US-Krypto-Wachstumsfall verlegt nach Washington

Der fünfte Grund ist das politische und wirtschaftliche Argument des Gesetzes. Befürworter sagen, die USA bräuchten dauerhafte Regeln, um Krypto-Unternehmen, Entwickler und Finanzinfrastruktur innerhalb ihrer Grenzen zu halten.

Senatorin Cynthia Lummis unterstützte das Vorhaben und sagte, das Gesetz würde die USA näher an eine globale Führungsrolle im Bereich der Förderung digitaler Vermögenswerte bringen. Senator Thom Tillis unterstützte ebenfalls die aktualisierte Formulierung und bezeichnete sie als parteiübergreifenden Kompromiss, der regulatorische Sicherheit für heimische Innovationen bieten könnte.

Branchenführer haben ähnliche Argumente vorgebracht. Coinbase-CEO Brian Armstrong sagte, der CLARITY Act sei „näher denn je“ und würde dazu beitragen, das Finanzsystem schneller, günstiger und zugänglicher zu machen. Er sagte außerdem, dass die neueste Version einen „echten Kompromiss“ darstelle, bei dem sowohl Banken als auch Kryptounternehmen Zugeständnisse bei Stablecoin-Prämien machen.

Dennoch stößt das Gesetz auf politischen Widerstand. Senatorin Elizabeth Warren kritisierte sie als zu vorteilhaft für die Branche und warnte, dass sie Risiken für Verbraucher, Investoren, die nationale Sicherheit und die finanzielle Stabilität darstellen könnte. Quellen zufolge halfen die demokratischen Senatoren Ruben Gallego und Angela Alsobrooks, das Gesetz im Ausschuss voranzubringen, könnten es aber im Senat nicht unterstützen, solange die Verhandlungen nicht fortgesetzt werden.

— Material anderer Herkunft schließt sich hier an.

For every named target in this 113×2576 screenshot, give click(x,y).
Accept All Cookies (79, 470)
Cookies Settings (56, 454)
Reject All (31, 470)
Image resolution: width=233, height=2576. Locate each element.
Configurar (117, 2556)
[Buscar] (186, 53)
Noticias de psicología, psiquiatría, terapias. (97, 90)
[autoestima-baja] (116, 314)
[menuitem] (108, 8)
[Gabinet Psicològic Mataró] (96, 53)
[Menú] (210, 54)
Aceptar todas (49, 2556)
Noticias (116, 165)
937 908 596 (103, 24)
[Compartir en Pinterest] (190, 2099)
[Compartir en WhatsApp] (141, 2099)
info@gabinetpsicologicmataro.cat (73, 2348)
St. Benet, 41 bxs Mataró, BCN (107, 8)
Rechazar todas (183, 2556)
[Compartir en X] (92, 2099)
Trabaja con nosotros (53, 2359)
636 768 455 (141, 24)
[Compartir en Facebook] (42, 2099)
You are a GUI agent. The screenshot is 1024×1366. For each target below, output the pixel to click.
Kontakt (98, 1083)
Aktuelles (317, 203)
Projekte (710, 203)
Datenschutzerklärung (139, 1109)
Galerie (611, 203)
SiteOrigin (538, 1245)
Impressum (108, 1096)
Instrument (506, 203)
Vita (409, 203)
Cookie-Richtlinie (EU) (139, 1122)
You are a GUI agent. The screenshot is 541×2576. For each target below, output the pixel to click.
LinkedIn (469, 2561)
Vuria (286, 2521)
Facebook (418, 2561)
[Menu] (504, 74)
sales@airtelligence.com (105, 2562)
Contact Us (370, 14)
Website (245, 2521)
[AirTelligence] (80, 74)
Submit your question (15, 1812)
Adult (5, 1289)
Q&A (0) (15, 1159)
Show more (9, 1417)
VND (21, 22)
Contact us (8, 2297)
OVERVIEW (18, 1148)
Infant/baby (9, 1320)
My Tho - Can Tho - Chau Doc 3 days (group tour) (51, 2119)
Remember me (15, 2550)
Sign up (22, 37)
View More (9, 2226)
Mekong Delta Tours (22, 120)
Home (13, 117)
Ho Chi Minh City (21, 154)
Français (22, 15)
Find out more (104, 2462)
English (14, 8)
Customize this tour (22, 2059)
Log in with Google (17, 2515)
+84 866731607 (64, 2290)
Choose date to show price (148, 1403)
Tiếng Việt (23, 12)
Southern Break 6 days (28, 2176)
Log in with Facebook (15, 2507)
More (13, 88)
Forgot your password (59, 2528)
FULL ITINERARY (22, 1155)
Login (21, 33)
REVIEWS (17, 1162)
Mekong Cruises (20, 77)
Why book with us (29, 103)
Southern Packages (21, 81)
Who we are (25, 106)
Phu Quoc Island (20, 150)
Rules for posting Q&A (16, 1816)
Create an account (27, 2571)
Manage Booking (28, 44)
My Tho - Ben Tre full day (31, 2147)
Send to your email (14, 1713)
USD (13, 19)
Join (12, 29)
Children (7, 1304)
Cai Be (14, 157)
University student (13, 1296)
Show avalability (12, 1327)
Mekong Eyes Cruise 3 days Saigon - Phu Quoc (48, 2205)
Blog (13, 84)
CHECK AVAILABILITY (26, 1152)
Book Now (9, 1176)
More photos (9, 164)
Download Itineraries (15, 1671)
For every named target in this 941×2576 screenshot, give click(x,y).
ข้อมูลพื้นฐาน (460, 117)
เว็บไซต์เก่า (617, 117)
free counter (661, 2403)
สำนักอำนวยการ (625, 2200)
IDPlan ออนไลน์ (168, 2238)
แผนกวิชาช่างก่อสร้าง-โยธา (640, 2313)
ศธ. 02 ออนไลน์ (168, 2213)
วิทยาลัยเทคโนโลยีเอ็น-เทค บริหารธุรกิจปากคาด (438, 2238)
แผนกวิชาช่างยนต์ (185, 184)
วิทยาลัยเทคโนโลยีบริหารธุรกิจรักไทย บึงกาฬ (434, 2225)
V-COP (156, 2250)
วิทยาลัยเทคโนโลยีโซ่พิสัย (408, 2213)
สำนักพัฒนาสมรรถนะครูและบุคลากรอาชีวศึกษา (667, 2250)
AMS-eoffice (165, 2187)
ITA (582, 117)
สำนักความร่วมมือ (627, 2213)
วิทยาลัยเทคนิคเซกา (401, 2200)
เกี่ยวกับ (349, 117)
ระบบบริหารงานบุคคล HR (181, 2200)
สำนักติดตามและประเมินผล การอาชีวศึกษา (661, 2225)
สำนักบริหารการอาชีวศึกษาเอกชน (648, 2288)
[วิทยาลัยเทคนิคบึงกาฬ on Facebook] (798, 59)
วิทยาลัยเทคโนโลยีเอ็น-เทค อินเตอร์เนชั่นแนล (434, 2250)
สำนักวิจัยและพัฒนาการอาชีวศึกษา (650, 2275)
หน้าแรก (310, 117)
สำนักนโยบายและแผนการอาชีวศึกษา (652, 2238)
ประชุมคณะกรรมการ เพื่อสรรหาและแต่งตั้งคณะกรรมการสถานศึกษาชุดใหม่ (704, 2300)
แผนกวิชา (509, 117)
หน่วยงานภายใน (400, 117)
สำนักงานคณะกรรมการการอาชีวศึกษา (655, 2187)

Derzeit sticht der CLARITY Act hervor, weil er Marktklassifizierung, Aufsichtsbehördenrollen, Verbraucherschutz, Geldwäscheschutz und institutionelle Adoptionsregeln in einem Rahmen vereint. Es ist zwar kein Gesetz geworden, aber sein Fortschritt zeigt, wie zentral die Struktur des Kryptomarktes in Washingtons Finanzpolitik geworden ist.